Does each new popular token pool geometrically increase total transactions through the combinatorics of arbitrage?
Let's say there were only three tokens on Ethereum: ETH, BTC, USD. There are three exchanges/pools for these, ETH-USD, ETH-BTC, BTC-USD (say on Uniswap)
Bob comes along and buys enough ETH with his USDC to change the price. Now the ETH price is higher in the ETH-USDC pool than it is (relatively) on the ETH-BTC pool. That presents an arbitrage opportunity to trade USD->BTC, BTC->ETH, ETH->USD. In an efficient market bots will be running around doing this all the time.
Now imagine you have 100 tokens. There can be 100nCr2 = 4950 pools. Bob buys another big chunk of ETH, and there are 99 different tokens that it can trade against. Now all of those need to be arbed with ETH, and if the arb moves the prices of those tokens, all of THOSE tokens can be arbed. So with one purchase of ETH you set off a ripple of smaller and smaller arb opportunities.
With the current state of Ethereum the gas fees would likely prevent second- and third-order arbs like this. But once PoS moves in and gas fees are lowered significantly, are we looking at a huge (and possibly problematic) increase in chain usage due to a combinatoric explosion of arb opportunities, where for every one large trade there will be 100s of arbs?

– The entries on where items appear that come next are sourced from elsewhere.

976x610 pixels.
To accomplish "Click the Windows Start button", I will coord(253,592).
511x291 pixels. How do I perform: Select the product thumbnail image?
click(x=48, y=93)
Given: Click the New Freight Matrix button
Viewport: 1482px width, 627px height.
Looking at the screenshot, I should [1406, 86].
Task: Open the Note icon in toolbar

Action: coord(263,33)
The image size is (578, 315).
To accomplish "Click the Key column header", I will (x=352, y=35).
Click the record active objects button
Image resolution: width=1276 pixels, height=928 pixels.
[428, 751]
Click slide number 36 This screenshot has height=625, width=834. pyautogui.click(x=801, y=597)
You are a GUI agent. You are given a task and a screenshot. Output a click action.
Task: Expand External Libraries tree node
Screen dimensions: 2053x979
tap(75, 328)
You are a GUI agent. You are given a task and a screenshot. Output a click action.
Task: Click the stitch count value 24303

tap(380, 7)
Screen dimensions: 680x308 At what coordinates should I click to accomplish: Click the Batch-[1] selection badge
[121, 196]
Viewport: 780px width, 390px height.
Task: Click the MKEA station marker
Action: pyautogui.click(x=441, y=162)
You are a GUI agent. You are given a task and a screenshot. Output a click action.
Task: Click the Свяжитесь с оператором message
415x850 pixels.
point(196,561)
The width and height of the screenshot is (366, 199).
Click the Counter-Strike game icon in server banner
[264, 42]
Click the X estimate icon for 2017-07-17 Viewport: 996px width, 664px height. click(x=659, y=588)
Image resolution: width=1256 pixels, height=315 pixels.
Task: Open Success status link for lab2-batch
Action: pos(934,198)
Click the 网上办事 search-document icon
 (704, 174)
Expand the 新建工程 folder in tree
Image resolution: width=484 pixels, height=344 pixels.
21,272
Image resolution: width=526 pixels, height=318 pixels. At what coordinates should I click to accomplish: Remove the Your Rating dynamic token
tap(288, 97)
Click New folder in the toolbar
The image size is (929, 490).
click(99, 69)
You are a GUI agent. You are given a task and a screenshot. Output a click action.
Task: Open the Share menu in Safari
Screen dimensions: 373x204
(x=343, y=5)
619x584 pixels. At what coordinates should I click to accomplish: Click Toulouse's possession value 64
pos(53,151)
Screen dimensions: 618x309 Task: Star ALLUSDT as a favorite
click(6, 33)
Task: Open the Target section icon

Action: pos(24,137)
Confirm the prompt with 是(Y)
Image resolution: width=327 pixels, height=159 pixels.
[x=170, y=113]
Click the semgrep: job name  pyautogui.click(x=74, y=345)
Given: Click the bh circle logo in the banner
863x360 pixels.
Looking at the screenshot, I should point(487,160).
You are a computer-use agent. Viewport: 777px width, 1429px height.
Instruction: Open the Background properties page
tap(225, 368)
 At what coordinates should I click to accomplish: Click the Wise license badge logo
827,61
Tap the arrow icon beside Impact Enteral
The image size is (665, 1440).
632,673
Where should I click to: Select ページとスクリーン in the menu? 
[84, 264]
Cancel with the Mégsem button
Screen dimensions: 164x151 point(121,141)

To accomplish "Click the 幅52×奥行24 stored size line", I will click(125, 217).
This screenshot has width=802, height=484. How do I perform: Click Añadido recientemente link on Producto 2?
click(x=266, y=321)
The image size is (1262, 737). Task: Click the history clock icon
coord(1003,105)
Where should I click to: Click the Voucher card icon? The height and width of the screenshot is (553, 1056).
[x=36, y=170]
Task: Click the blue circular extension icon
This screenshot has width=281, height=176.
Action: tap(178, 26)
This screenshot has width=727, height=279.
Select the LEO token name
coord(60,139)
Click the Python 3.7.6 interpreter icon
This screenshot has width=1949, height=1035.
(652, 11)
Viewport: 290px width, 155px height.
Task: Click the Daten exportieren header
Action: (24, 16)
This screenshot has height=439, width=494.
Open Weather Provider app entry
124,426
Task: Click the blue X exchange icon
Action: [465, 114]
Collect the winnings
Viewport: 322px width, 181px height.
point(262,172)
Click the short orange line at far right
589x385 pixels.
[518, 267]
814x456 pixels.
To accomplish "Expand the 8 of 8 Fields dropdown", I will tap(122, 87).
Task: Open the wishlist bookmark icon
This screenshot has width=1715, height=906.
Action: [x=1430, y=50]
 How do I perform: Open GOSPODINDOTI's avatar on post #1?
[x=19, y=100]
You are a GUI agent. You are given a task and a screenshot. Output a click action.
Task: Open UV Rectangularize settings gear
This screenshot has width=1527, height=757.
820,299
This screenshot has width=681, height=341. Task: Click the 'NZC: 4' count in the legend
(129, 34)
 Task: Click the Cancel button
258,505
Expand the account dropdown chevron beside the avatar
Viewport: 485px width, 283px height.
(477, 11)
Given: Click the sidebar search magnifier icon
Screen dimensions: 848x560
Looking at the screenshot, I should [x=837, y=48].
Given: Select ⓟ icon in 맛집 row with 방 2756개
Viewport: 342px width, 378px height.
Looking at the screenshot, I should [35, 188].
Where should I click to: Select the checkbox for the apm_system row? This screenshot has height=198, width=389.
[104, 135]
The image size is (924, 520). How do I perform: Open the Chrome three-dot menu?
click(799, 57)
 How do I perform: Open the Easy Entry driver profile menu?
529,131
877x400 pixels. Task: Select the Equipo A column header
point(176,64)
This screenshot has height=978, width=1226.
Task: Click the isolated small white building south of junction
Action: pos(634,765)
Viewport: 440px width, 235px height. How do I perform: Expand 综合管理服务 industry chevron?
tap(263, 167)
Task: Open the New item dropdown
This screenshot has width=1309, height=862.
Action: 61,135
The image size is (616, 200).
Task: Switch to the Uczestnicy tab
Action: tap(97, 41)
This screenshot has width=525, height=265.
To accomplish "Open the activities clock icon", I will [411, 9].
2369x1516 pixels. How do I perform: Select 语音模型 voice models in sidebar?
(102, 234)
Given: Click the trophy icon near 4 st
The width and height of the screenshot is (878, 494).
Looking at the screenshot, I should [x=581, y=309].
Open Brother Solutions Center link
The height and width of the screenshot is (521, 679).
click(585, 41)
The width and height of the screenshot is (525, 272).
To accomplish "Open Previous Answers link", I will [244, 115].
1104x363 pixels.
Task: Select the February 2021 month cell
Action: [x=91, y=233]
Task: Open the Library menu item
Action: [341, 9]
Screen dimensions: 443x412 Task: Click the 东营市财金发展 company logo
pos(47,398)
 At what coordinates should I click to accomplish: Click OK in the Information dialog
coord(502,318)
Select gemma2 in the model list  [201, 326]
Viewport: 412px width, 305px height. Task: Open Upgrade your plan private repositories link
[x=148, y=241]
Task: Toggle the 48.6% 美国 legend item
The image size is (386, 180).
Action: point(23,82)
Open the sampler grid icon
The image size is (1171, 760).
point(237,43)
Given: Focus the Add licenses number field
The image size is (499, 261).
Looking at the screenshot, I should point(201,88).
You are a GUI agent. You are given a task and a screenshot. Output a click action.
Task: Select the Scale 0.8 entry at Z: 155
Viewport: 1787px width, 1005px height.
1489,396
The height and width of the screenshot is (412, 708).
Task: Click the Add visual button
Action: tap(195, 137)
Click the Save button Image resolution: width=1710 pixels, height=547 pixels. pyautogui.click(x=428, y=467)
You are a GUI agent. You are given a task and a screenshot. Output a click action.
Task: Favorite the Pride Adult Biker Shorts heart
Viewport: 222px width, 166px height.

As I understand it, this is somewhat a thing that HFTs tackle in old finance, but the combinatorics are more limited because everything trades back to USD and international trades to arb between currencies are hard to do. But it is still significant – Nasdaq has 35+ million trades every single day with only a single base currency, which is already 10X what ETH1.0 can support.